Location: Vegetable ResearchTitle: Phenotypic diversity for root traits andiIdentification of superior germplasm for root breeding in watermelon
|Wechter, William - Pat|
|CUTULLE, MATTHEW - Clemson University|
|Jarret, Robert - Bob|
Submitted to: HortScience
Publication Type: Peer Reviewed Journal
Publication Acceptance Date: 6/1/2020
Publication Date: 7/6/2020
Citation: Katuuramu, D.N., Wechter, W.P., Washington, M., Horry, M.I., Cutulle, M.A., Jarret, R.L., Levi, A. 2020. Phenotypic diversity for root traits andiIdentification of superior germplasm for root breeding in watermelon. HortScience. 55(8):12-72-1279. https://doi.org/10.21273/HORTSCI15093-20.
Interpretive Summary: Watermelon is an important crop domesticated and consumed by people throughout the world for many decades. As a result of many years of domestication and selection for a watermelon with desirable fruit qualities, modern watermelon varieties have root systems smaller in size compared with those of their progenitor lines collected in the wild in Africa. The root systems of modern watermelon varieties are also highly susceptible to a wide range of soil-borne diseases. There is a need to improve the root capacity of modern watermelon varieties. In this study, Agricultural Research Service (ARS) scientists used a digital imaging technology to analyze the root systems of 335 watermelon accessions maintained at the USDA, ARS, Plant Genetic Resources Conservation Unit in Griffin, Georgia. The researchers found a wide diversity in root size and architecture of these watermelon accessions. They also identified several accessions with a robust root system that can be used in breeding programs aimed to improve the root system of modern watermelon varieties. This study provides valuable information to breeders and scientists working to improve watermelon.

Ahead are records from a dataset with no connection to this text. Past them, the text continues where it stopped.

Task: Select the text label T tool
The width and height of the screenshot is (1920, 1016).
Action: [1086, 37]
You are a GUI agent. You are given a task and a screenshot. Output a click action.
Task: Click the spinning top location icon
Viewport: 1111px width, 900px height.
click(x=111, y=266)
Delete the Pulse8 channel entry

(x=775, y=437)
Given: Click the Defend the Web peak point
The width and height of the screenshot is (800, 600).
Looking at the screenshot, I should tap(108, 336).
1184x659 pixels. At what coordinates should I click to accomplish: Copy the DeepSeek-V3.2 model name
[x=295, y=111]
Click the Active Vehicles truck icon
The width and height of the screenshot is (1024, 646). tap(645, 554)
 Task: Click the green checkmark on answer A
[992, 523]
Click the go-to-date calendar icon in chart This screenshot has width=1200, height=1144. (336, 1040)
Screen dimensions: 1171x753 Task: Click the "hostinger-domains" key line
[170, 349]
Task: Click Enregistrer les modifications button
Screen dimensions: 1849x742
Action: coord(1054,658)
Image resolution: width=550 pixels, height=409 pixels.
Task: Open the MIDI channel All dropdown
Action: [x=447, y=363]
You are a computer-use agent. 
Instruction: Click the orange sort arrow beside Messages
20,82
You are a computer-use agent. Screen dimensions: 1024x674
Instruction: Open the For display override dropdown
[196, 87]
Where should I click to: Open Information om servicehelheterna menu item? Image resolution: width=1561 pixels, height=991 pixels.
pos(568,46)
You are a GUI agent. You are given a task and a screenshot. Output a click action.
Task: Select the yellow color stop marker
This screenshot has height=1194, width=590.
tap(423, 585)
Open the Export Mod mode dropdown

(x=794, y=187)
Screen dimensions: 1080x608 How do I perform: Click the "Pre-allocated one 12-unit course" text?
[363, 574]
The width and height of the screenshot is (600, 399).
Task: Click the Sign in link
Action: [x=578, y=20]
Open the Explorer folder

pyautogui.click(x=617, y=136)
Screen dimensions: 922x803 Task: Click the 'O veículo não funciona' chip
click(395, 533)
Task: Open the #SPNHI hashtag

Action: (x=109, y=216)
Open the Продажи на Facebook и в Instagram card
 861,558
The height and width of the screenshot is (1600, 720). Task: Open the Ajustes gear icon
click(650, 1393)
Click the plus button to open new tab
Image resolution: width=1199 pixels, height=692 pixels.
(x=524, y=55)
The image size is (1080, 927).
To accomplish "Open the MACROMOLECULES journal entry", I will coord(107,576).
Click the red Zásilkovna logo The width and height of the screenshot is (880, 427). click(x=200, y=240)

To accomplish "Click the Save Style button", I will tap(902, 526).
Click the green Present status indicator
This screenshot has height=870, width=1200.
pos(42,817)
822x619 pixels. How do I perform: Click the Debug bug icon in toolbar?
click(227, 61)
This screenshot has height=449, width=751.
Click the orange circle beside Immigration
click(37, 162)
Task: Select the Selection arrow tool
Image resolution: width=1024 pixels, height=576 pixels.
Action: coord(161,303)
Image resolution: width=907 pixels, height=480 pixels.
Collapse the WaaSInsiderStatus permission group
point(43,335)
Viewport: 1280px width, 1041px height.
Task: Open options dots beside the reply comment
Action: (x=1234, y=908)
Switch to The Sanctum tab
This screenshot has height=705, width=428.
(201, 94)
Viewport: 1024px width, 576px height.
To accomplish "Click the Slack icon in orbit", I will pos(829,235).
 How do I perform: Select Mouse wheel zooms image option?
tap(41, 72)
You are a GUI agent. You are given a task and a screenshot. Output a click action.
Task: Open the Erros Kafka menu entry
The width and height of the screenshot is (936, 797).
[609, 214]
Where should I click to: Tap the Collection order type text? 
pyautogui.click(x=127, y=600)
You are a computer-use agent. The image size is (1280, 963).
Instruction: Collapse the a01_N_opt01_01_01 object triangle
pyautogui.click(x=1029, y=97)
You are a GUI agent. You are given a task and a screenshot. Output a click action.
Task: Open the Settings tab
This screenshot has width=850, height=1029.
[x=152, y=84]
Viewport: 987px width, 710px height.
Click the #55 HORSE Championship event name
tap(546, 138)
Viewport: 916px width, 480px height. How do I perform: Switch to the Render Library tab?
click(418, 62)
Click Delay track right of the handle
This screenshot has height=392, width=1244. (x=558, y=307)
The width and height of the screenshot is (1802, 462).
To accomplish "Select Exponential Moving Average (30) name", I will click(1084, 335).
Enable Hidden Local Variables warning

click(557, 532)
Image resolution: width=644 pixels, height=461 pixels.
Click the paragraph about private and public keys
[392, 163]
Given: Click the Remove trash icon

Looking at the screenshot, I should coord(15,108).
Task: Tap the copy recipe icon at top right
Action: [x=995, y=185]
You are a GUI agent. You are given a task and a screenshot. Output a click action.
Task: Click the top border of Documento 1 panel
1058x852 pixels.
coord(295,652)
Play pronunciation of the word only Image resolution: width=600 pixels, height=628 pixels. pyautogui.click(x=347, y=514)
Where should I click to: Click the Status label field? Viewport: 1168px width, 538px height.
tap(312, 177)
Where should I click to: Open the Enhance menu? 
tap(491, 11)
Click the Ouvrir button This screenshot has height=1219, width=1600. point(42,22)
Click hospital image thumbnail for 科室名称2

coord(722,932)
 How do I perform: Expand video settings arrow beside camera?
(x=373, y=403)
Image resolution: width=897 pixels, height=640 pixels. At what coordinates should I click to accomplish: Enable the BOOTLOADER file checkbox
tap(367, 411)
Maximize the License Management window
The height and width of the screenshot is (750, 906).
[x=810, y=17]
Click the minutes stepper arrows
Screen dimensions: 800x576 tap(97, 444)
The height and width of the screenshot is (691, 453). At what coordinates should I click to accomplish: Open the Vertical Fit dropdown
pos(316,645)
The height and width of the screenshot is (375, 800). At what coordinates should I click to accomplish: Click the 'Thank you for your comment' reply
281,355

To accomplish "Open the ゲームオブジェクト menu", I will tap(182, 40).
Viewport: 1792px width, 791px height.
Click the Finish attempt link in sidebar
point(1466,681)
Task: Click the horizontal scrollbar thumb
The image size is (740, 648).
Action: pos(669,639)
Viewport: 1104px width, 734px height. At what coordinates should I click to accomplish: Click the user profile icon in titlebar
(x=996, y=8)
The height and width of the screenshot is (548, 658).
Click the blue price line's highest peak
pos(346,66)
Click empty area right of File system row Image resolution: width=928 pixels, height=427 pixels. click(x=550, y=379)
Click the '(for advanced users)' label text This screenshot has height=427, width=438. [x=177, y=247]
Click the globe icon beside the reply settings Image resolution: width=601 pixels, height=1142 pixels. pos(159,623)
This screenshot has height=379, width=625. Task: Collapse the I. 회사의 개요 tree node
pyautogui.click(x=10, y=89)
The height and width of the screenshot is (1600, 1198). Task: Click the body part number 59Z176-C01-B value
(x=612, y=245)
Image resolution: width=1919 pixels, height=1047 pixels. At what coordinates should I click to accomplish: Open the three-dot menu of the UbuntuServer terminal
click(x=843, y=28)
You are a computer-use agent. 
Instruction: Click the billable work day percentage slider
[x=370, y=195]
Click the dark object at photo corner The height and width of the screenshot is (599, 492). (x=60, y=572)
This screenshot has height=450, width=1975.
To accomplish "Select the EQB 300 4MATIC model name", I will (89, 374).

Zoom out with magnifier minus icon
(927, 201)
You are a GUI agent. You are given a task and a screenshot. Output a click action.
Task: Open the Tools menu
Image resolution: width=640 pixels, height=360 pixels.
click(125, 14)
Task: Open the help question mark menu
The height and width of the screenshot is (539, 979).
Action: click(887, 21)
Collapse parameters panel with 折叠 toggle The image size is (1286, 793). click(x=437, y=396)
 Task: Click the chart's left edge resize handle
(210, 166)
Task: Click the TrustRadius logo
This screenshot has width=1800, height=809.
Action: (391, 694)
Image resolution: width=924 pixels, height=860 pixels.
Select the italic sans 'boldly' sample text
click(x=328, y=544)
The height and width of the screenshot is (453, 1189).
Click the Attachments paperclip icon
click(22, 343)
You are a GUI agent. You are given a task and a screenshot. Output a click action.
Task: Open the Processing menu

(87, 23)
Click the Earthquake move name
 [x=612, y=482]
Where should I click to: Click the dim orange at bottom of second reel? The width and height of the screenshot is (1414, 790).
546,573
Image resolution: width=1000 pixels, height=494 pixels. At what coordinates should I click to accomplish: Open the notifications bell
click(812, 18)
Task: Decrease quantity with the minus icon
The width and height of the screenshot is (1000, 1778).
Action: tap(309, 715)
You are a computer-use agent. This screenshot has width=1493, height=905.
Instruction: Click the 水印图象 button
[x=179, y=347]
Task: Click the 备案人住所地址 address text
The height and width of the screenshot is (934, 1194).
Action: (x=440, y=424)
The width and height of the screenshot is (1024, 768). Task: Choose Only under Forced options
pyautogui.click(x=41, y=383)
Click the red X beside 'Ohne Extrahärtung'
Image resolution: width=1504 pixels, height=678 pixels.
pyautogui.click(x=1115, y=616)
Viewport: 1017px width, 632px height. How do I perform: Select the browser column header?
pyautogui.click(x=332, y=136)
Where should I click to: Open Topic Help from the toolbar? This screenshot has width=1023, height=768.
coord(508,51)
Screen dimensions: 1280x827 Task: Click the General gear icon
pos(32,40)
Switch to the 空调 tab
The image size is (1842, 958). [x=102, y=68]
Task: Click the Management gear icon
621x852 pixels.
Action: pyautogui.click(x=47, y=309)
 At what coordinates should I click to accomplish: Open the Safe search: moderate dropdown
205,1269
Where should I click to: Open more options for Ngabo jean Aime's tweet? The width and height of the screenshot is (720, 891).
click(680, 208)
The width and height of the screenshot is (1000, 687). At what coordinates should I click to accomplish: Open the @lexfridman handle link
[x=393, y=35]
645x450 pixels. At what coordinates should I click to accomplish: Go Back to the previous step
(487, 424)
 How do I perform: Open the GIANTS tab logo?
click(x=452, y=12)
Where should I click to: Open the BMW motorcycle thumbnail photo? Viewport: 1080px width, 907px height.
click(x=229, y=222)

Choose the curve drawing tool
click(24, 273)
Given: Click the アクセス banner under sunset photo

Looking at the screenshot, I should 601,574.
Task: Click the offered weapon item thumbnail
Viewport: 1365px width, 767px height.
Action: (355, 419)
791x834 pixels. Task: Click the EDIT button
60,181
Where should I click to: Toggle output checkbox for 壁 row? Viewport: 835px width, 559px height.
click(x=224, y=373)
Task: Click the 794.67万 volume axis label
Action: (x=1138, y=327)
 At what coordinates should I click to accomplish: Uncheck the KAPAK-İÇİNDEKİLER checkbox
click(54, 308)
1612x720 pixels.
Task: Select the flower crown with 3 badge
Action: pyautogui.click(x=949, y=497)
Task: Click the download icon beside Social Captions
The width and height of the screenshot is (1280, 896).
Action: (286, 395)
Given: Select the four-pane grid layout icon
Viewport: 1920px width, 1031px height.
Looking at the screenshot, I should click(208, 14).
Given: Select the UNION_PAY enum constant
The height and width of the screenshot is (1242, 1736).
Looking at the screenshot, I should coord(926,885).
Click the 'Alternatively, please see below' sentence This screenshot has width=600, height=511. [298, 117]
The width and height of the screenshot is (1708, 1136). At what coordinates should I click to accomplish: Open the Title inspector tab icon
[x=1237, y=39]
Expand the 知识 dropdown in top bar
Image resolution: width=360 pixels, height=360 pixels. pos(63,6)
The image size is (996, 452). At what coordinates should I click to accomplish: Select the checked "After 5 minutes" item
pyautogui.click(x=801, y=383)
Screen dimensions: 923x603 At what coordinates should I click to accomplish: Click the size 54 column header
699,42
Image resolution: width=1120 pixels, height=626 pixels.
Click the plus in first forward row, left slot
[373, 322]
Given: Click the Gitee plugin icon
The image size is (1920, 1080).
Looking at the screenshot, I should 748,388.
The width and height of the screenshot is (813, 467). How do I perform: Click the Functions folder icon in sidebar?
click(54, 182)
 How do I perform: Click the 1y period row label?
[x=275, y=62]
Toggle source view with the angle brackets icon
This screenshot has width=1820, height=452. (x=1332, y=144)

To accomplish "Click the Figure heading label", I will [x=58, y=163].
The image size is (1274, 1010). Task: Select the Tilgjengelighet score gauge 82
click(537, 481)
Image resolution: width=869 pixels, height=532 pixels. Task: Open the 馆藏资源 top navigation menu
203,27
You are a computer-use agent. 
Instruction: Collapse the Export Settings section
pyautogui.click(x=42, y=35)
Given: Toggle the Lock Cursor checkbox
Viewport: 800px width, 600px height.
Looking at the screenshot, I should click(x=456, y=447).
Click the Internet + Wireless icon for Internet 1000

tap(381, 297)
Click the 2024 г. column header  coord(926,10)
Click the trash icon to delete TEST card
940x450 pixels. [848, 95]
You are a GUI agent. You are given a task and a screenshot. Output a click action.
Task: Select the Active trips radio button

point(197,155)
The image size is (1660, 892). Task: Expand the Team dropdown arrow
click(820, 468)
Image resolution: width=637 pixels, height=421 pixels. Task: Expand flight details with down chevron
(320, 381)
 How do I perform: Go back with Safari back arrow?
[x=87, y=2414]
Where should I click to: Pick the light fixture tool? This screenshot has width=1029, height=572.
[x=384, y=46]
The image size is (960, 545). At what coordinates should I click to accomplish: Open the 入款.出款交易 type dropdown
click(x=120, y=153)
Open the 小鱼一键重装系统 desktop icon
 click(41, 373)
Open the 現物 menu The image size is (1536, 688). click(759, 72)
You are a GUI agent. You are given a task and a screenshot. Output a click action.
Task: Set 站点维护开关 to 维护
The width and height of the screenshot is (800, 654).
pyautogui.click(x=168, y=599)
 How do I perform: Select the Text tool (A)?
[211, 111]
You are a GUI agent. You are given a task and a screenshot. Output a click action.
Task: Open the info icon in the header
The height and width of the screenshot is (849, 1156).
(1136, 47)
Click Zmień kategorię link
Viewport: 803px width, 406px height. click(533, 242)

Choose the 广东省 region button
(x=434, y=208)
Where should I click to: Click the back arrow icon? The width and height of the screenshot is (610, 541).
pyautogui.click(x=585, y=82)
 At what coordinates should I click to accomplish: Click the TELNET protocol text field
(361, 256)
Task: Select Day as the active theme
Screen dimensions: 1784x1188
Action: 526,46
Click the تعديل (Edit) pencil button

Technical Abstract: Root traits are an important component for productive plant performance. Roots offer immediate absorptive surfaces for water and nutrient acquisition and are thus critical to crop growth and response to biotic and abiotic stresses. In addition, roots can provide the first line of defense against soil-borne pathogens. Watermelon crop performance is often challenged by inclement weather and environmental factors. A resilient root system can support the watermelon crop’s performance across a diverse range of production conditions. In this study, 335 3-day old watermelon (Citrullus spp.) seedlings were evaluated for total root length, average root diameter, total root surface area, and total root volume. Total root length varied from 8.78 to 181 mm (20.6-fold variation) and total surface area varied from 2 to 35.5 mm2 (17.7-fold variation). Average root diameter and total root volume had an 8 and a 29.5-fold-variation, respectively. Genotypes PI 195927 (Citrullus colocynthis) and PI 674448 (Citrullus amarus) had the largest total root length values. Accessions PI 674448 and PI 494817 (C. amarus) had the largest total root surface area means. Watermelon (C. lanatus) cultivars had a relatively smaller root system and significantly fewer fibrous roots when compared to the roots of the other Citrullus spp. Positive genetic correlations were identified among total root length, total root surface area and total root volume. This information will be useful in future breeding efforts to select for multiple root architecture traits in watermelon. Germplasm identified in this study that exhibit superior root traits can be used as parental choices to improve watermelon for root traits.